Hi I have a stock quote data set with exchange information. I want to know how many minutes was a given exchange holding the quote for a given stock. Here's part of my raw data ( the column name is DATE Sym_root Time_M and EX)
proc sort data= rawdata;
by sym_root descending time_m;
run;
data test;
set rawdata;
by sym_root descending time_m;
inforce = abs(dif(time_m));
if first.sym_root
then inforce = max(("16:00:00.000000000"t-time_m),0);
run;
data test;
set test;
if EX = 'A' then A = inforce/60; else A =0;
if EX = 'B' then B = inforce/60; else B =0;
if EX = 'C' then C = inforce/60; else C =0;
if EX = 'J' then J = inforce/60; else J =0;
if EX = 'K' then K = inforce/60; else K =0;
if EX = 'M' then M = inforce/60; else M =0;
if EX = 'N' then N = inforce/60; else N =0;
if EX = 'P' then P = inforce/60; else P =0;
if EX = 'Q' then Q = inforce/60; else Q =0;
if EX = 'T' then T = inforce/60; else T =0;
if EX = 'V' then V = inforce/60; else V =0;
if EX = 'X' then X = inforce/60; else X =0;
if EX = 'Y' then Y = inforce/60; else Y =0;
if EX = 'Z' then Z = inforce/60; else Z =0;
run;
proc report data=test nowd out= timeshare (drop=_BREAK_);
column date sym_root A B C J K M N P Q T V X Y Z;
define date / group;
define sym_root / group;
define A/sum 'A';
define B/sum 'B';
define C/sum 'C';
define J/sum 'J';
define K/sum 'K';
define M/sum 'M';
define N/sum 'N';
define P/sum 'P';
define Q/sum 'Q';
define T/sum 'T';
define V/sum 'V';
define X/sum 'X';
define Y/sum 'Y';
define Z/sum 'Z';
run;
inforce = max(("16:00:00.000000000"t-time_m),0)

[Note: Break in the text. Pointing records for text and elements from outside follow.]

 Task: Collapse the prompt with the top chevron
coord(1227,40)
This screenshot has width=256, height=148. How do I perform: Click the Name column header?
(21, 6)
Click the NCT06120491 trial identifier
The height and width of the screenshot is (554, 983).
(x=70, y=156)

to get the last inforce value.
However, one of my code problem is sometimes more than 1 exchange will hold the quote. I tried use lag(inforce) and code ' if inforce=0 then inforce=lag_inforce'. but it doesn't work when there are more than two exchange hold quote at the same time.
I really appreciate if someone can help me solve this issue. please see the attachment of part of rawdata.

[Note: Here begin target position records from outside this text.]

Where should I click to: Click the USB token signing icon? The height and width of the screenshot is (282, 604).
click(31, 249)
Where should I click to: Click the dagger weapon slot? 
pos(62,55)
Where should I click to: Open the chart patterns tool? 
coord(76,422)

If at all possible don't sort large data sets. And while each daily quote file is a moderately size data set, typically with over 6,000 stocks each a new best-bid or best-offer every second, you probably want to look at a range of dates.

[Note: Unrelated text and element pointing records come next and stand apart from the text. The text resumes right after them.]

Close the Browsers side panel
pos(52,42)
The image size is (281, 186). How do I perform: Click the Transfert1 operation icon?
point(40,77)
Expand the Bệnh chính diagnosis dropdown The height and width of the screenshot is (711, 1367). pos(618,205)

So here's how to (1) use the fact that the data is already sorted by sym_root/sym_suffix/time_m, (2) look ahead one record to see what the next time will be, thereby calculating the inforce time (3) use the data step to do the daily summary.
data summaries (keep=sym_root sym_suffix date sumtime_: ntime_:) ;
set have (keep=sym_root sym_suffix date time_m where=('09:30:00't <= time_m <= '16:00:00't));
by date sym_root sym_suffix ex notsorted;
merge have
have (firstobs=2 keep=time_m rename=(time_m=_nxt_time_m));
where '09:30:00't <= time_m <= '16:00:00't ;
retain _exch_list 'ABCJKMNPQTVXYZ';
array _sumtim {*} SUMTIME_A SUMTIME_B SUMTIME_C SUMTIME_J SUMTIME_K
SUMTIME_M SUMTIME_N SUMTIME_P SUMTIME_Q SUMTIME_T
SUMTIME_V SUMTIME_X SUMTIME_Y SUMTIME_Z ;
array _ntim {*} NTIME_A NTIME_B NTIME_C NTIME_J NTIME_K
NTIME_M NTIME_N NTIME_P NTIME_Q NTIME_T
NTIME_V NTIME_X NTIME_Y NTIME_Z ;
retain sumtime_: ntime_: ;
if first.sym_suffix then do _i=1 to dim(_sumtim);
_sumtim{_i}=0; _ntim{_i}=0;
end;
if last.sym_suffix then _nxt_time_m='16:00:00't;
_i=index(_exch_list,ex);
_sumtim{_i}+ (_nxt_time_m-time_m);
if last.ex then _ntim{_i}+1;
if last.sym_suffix then output summaries;
run;
Finally, this data step generates totals, so you don't need the proc report to re-read all the data just to summarize. But if you actually want to keep all the INFORCE time spans, you could use the DATA step to simultaneously generate the summary data set as well as a data set keeping each quote, with the additional inforce time variable. Let me know if this is wanted.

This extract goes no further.